Generative AI with Large Language Models: A Course Review

After diving into the depths of Deep Learning last year, I recently embarked on a new online journey with the “Generative AI with Large Language Models” course offered by Deeplearning.AI on Coursera. At USD 49 with six months to complete it, this course promises a comprehensive introduction to Generative AI, with a focus on computational and cost efficiency.

Unlike the Deep Learning specialization where Andrew Ng was a constant presence, here he only sets the stage each week, leaving the teaching to Antje Barth, Shelbee Eigenbrode, Mike Chambers, and Chris Fregly, with a sprinkle of guest appearances.

The course aims to equip students with an understanding of applying Generative AI in a cost-aware manner. With the spotlight usually on GPT-3 or GPT-4, this class introduces smaller, less resource-intensive models, some even available for free on platforms like Hugging Face. The emphasis is on enhancing these models to cater to specific needs without diving into the nitty-gritty of statistics or coding.

A tech-savvy mindset is essential to grasp the content, as it’s designed for those who’ll be selecting and training models for business objectives. It’s not overly technical, but it might lose those with a purely business-oriented approach.

What’s Covered?

The first week introduces the technology behind Generative AI, focusing on the transformer architecture. It’s a high-level overview, and for a deeper dive, I’d recommend the “Attention Is All You Need” paper and the Sequence Model course from the Deep Learning specialization.

Key terminologies like “The Prompt” and “The Completion” are explained, along with how model parameters influence the output. The concept of “prompt engineering” is introduced, showing how to enhance prompts for better results. The trade-off between compute budget, dataset size, and model size is also discussed, highlighting the benefits of using pre-trained models for developers.

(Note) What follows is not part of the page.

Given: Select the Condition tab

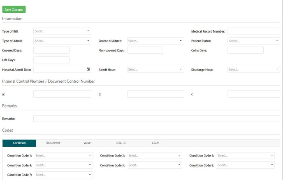Looking at the screenshot, I should click(19, 143).
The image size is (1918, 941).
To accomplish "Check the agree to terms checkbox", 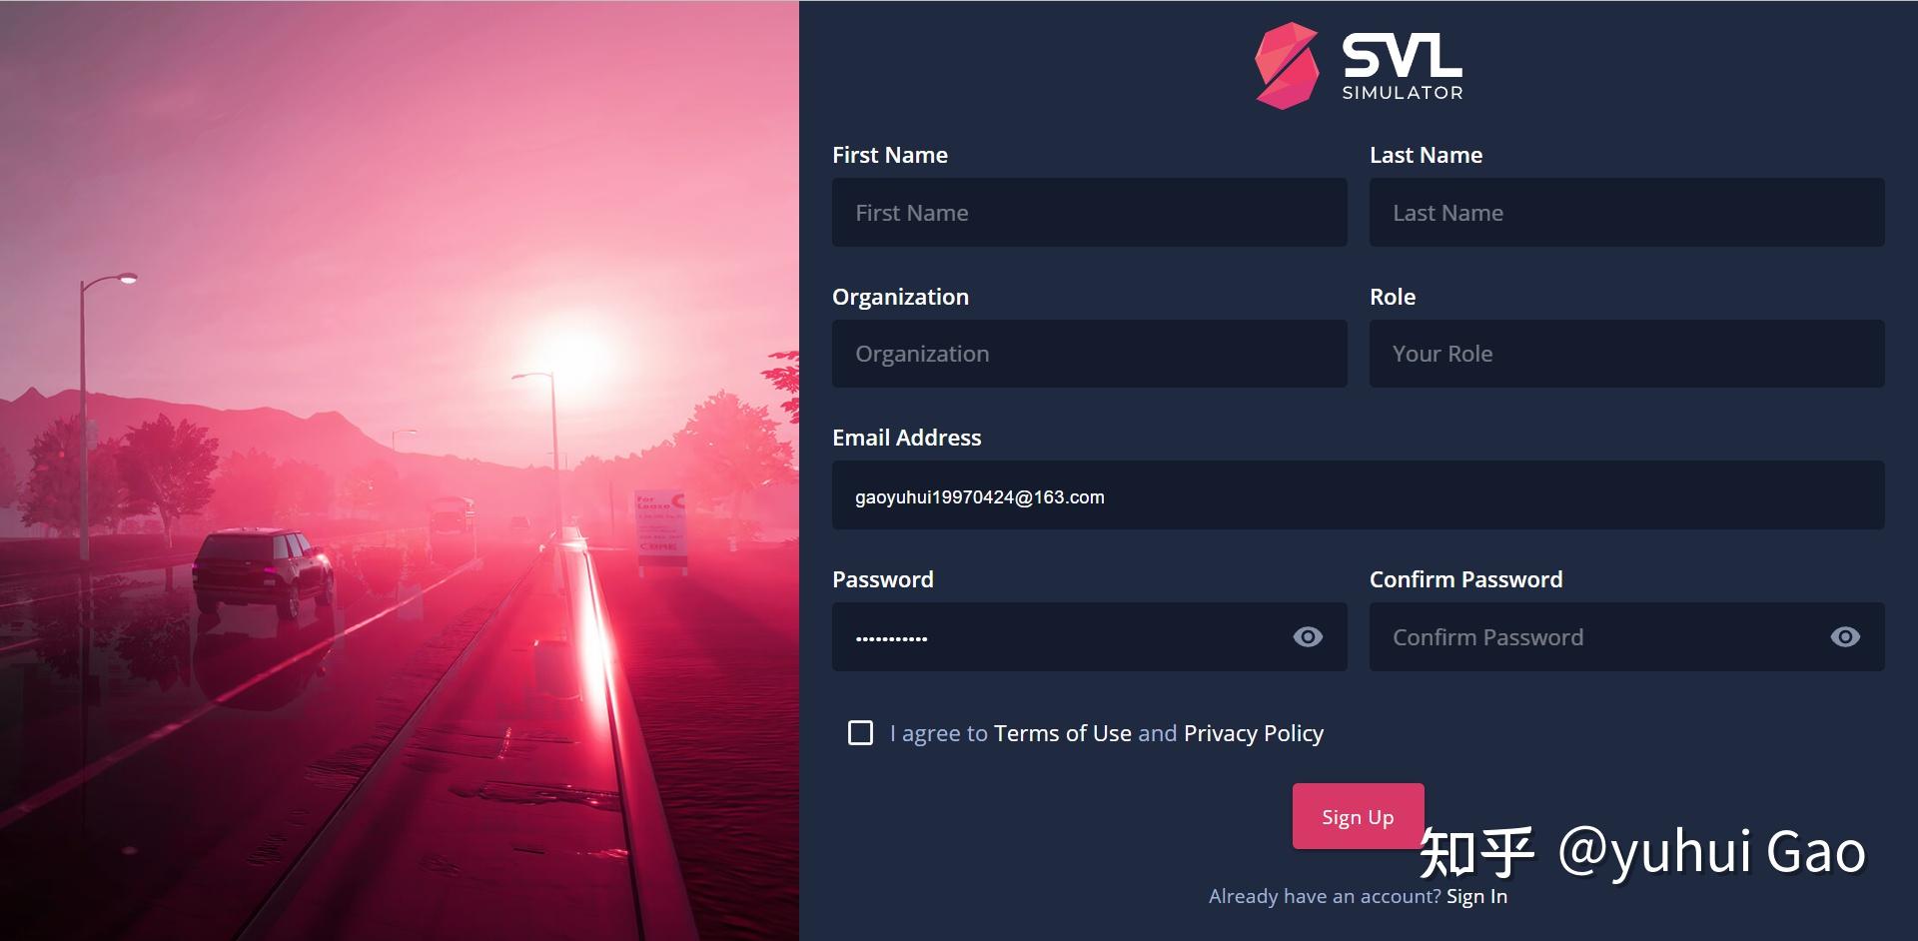I will click(860, 733).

In Week 2, the course shifts its focus to model evaluation and fine-tuning, elucidating the distinctions between Full Fine Tuning and Parameter-efficient Fine-tuning (PEFT), as well as their respective impacts on performance. Full Fine Tuning involves starting with a pre-trained model and updating all of its parameters, which could number in the millions or even hundreds of millions, to boost performance for a specific task. On the other hand, PEFT is a more efficient approach that updates only a smaller subset of parameters. The course delves into various methods for evaluating model performance and compares the two approaches in terms of computational expense versus performance enhancement. A crucial concept discussed is catastrophic forgetting, characterized by a model forgetting previously learned behaviors or answers following fine-tuning, leading to poor overall results beyond a specific task. This phenomenon highlights the complexities of training models and underscores the importance of cost control, as it often requires extensive trial and error to achieve the desired balance between task-specific performance and generalization.

The final week delves into the challenge of aligning model outputs with human expectations, mitigating toxicity, and eliminating social biases. It explores the use of reinforcement learning techniques to ensure models are helpful, honest, and harmless. Moreover, it highlights a somewhat counterintuitive aspect: these models cannot truly reason independently. In essence, Generative AI operates by predicting the most likely next word based on an input and its training. While this can yield impressive results in tasks such as summarization or sentiment analysis, it may falter in simpler mathematical operations or general problem-solving tasks. The course presents strategies to make problems more comprehensible to models, typically by making each step of the reasoning process more explicit.

If you are not convinced about this last point, here is an example using ChatGPT and GPT-4:

Source: ChatGPT 4 (April 11 2024)

The actual result of this division is 1,185,100,187.80, but the model outputs 1,184,791,082.02. It’s close, but the error is around 310,000… so make sure you don’t use ChatGPT for precise computations.

Grading and Lab Work

Each week features a multiple-choice quiz, based on theory, which can be retaken as needed. The online labs, conducted on AWS, involve following a Jupyter notebook step-by-step without any coding requirement. While easy to set up, a comfort level with command lines and executing notebooks is necessary.

Conclusion

In conclusion, the “Generative AI with Large Language Models” course offered by Deeplearning.AI on Coursera provides a valuable and practical introduction to the world of Generative AI. While it may not delve deeply into the technical intricacies, it offers a comprehensive overview of how to apply these models effectively in a cost-aware manner. The course is best suited for tech-savvy individuals who are looking to select and train models for specific business objectives. Through its focus on smaller, less resource-intensive models and the use of pre-trained models, it presents an accessible pathway for developers to integrate Generative AI into their projects. However, it’s important to remember that, as impressive as these models can be, they are not infallible and have limitations, especially in tasks requiring precise computations. Overall, this course is a solid step for anyone looking to understand and harness the potential of Generative AI in their work.